- Location: Portland, Oregon, U.S.
- Coordinates: 45°30′43.5″N 122°41′13″W﻿ / ﻿45.512083°N 122.68694°W

= Walk of the Heroines =

Memorial and park in Portland, Oregon, U.S.

The Walk of the Heroines is a memorial and park on the Portland State University campus in Portland, Oregon.

== Description ==
The 18,000-square-foot park, "designed to give artistic recognition to women's vital contributions to our society and daily life", is along Southwest Harrison between 10th and 11th Avenues. It features walls inscribed with the names of more than 1,000 women, including Hillary Clinton, Amy Jacques Garvey, and Barbara Roberts. Mother Joseph Pariseau is also honored. John Laursen contributed to the project.
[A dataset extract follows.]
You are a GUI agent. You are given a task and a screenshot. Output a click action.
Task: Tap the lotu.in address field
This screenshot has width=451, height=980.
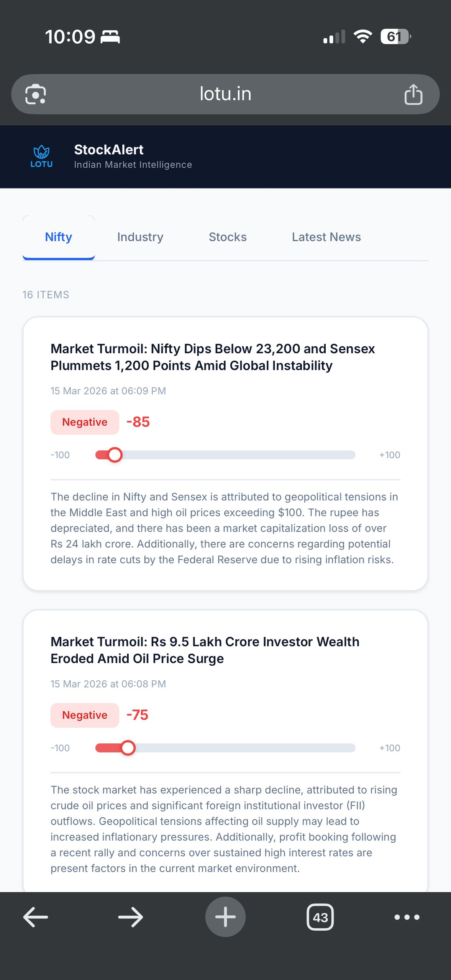click(225, 94)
Linda Stein designed the memorial's bronze torso sculptures.

==Reception==
In Portland Monthlys list of "The Weirdest, Most Wonderful Memorials and Museums in Portland (and Beyond)" Margaret Seiler wrote, "Many of the honorees and engraved quotes along the walkway have a ’90s-era, usual-suspects, herstory vibe, but lines from Nation columnist Katha Pollitt and novelist Arundhati Roy bring the walk into the 21st century."